My real issue is the constant wheel-making impulse, that leaves us with a shattered landscape of people tripping and falling over busted-ass and abandoned wheels. I have a JavaScript front-end project that uses three different package managers, and four different make-analog tools, plus some batch files sprinkled on top to orchestrate the common use cases of this monstrosity. Nothing that we are doing here is that complicated, except for this sea of shitty half-baked ecosystems around these tools, each of which was considered best-of-breed at one point.

What we want to do is slurp some text files up, apply some transformations to them, glob them together, run them through the minifier, and dump them into a final output. This is exactly what a decent makefile would fit well for. Instead, I got this, because apparently nobody wants to use anything that isn't the hot new way to do things, and so very few people have even had enough exposure to know that there are tested tools for these kinds of things that existed.

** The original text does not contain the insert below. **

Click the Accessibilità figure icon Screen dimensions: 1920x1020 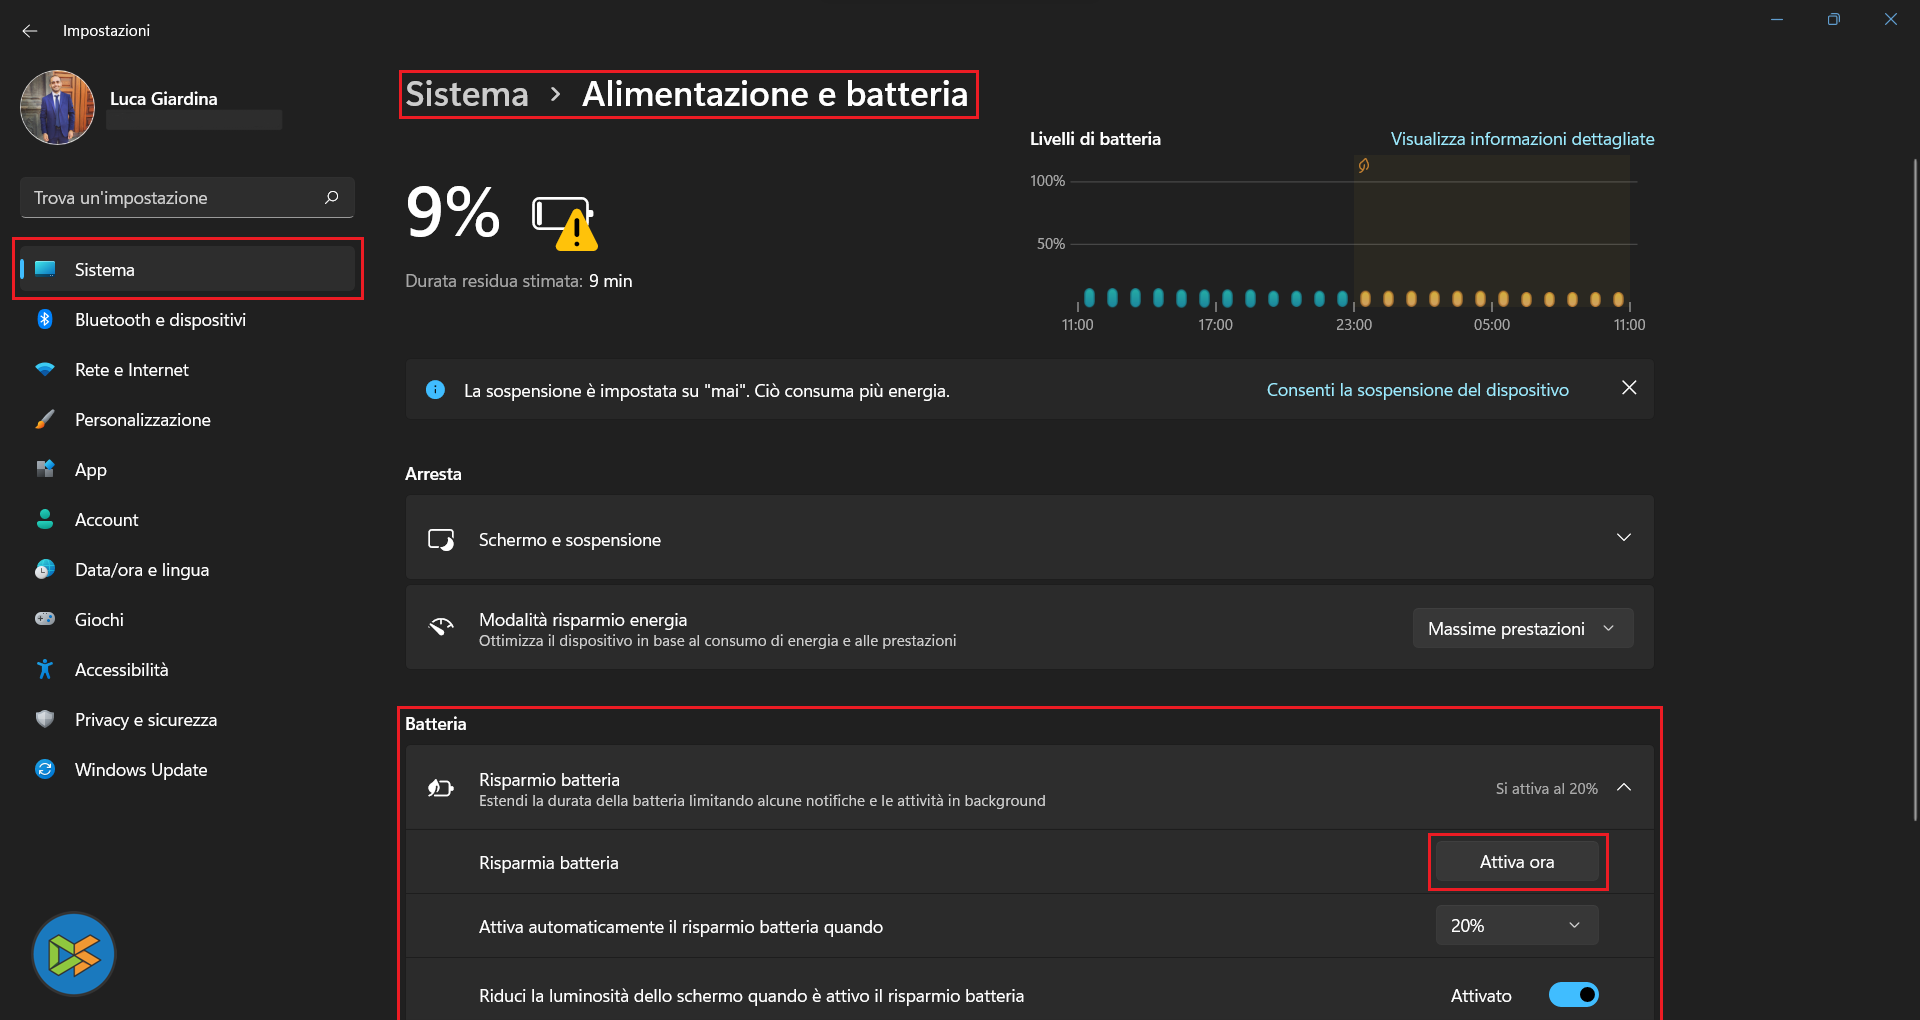[x=45, y=670]
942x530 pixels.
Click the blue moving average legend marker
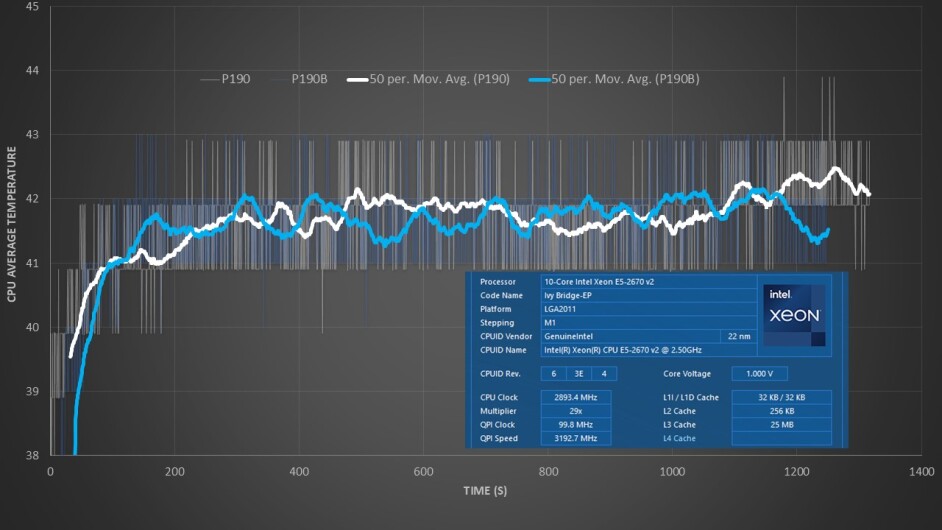[538, 78]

The last time I was using make beyond trivial uses was a decade ago in college (incidentally, I actually did build jars with make, easier than fighting Eclipse...). But just knowing that something exists is more than half the battle, although the problem then is that it's frustrating as all hell watching the same ideas cycle round and round and round every couple years.


I’ve wasted enough time tinkering with gulp, grunt and webpack to sympathize


> I’ve wasted enough time tinkering with gulp, grunt and webpack to sympathize

And yet, those tools fill a need that would be very hard to replicate with the toolchains that came before it. Good luck doing half of what gulp / webpack do from, say, a Makefile.

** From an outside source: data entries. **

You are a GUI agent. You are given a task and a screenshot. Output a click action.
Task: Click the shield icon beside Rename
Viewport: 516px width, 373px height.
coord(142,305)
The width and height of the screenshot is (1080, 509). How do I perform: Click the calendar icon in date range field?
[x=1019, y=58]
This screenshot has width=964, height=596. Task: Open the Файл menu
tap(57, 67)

I'm not familiar with either of those particular two tools, and what you say may well be absolutely true for both of them.

It's just that this argument keeps getting used for every single new "reinvented wheel" (to borrow from the GP). Sometimes the argument is as strong as "it couldn't be done any other way" and sometimes it's as weak as "this one is just incrementally better," but it feels a little like crying wolf.

Was it really "very hard" to make the old wheel do what you needed, or perhaps somehow extend it or add a library, or was it just far more fun and exciting to build something from scratch?

I generally don't mind a proliferation of tools, except when they start to break or conflict with each other, which is, I believe the GP's main concern, and at least tangentially related to the article.


The value of gulp / webpack et al are the plugins.

I've had success in several JS projects using make in combination with the shell version of a lot of these plugins and npm scripts.

There is value in both approaches.


Well you use the right tool for the job. I hope to god you're not using a Makefile for a Java or Scala project. You better be using Gradle, SBT or Maven.

If you're building in Elixir, I hope you're using Mix and not a Makefile. If you're building in Rust, I hope you're using Cargo, or some other Rust specific build tool.

And Makefiles do get stupid complicated when you need things portable and to work on Linux, Mac and FreeBSD; or allow them to have optional dependencies. That's why we have autoconf and all that ./configure && make && make install craziness.


I wish there was something like an updated Make, a tool that works for everything but updated to 2018.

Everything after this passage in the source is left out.